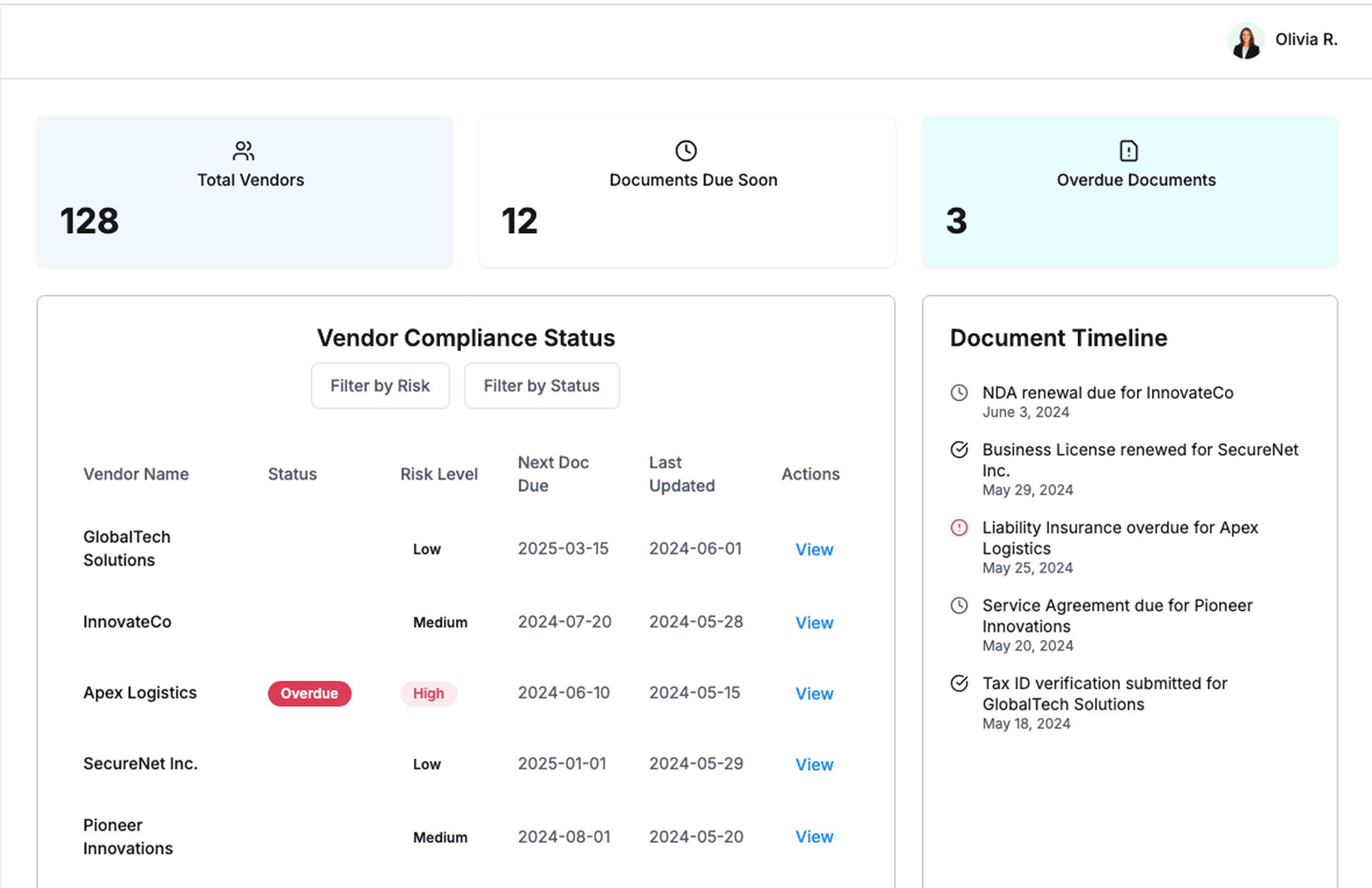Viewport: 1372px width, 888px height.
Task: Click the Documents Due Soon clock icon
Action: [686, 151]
--
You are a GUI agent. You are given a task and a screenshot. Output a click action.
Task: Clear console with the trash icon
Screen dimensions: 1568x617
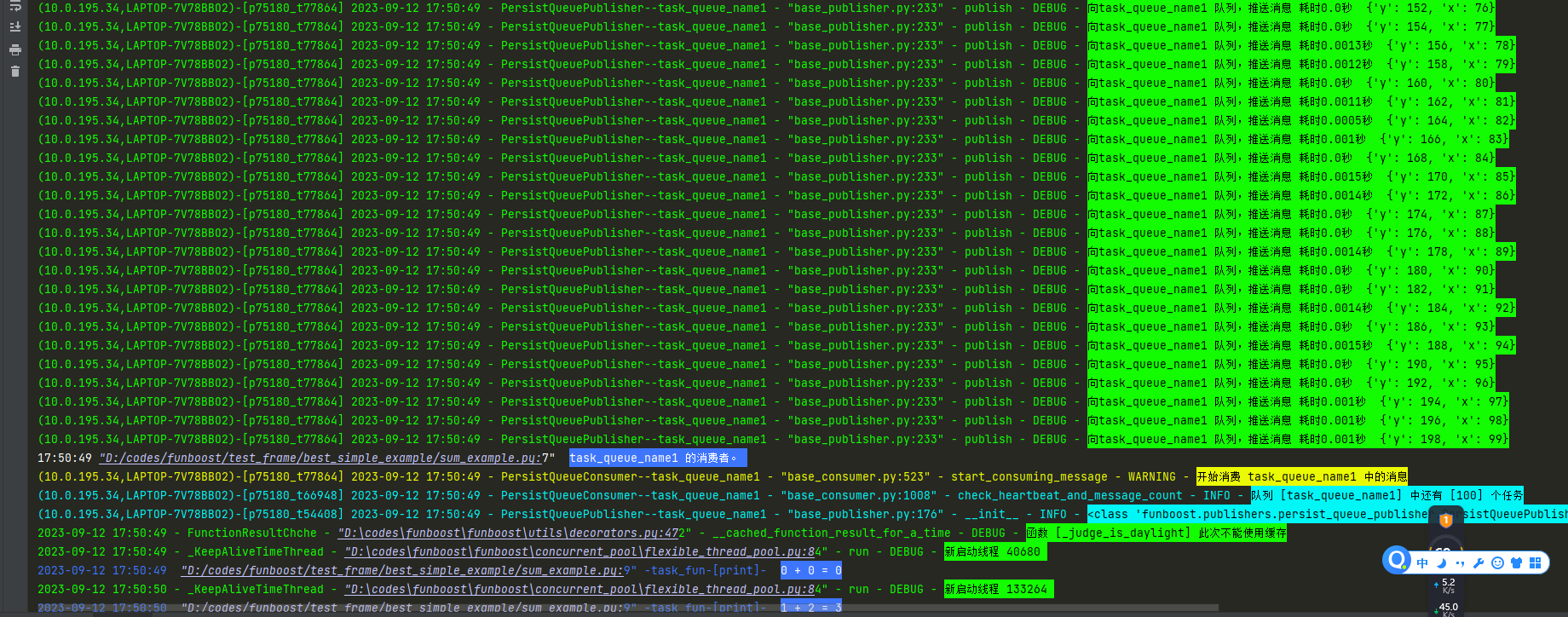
==
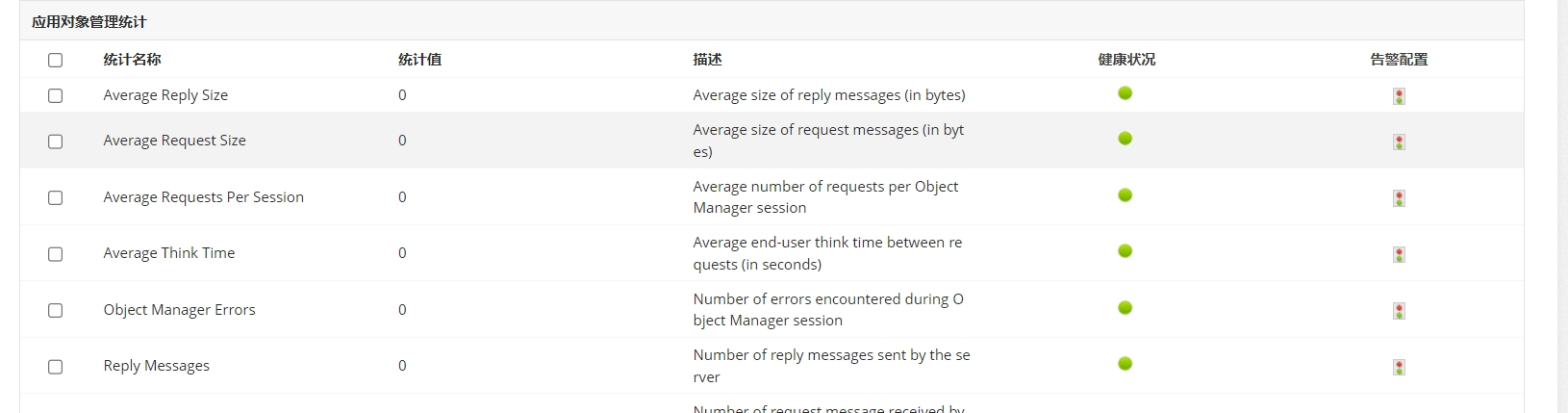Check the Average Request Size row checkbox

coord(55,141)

- _What you should do_: Write out the portion of the listing that begins with the line containing "Viewport: 1372px width, 888px height." and ends with the line containing "Action: [686, 151]", both of those lines included, with no changes. Omit the pictures from your answer.

- _Reply to the exercise_:
Viewport: 1372px width, 888px height.
Task: Click the Documents Due Soon clock icon
Action: [686, 151]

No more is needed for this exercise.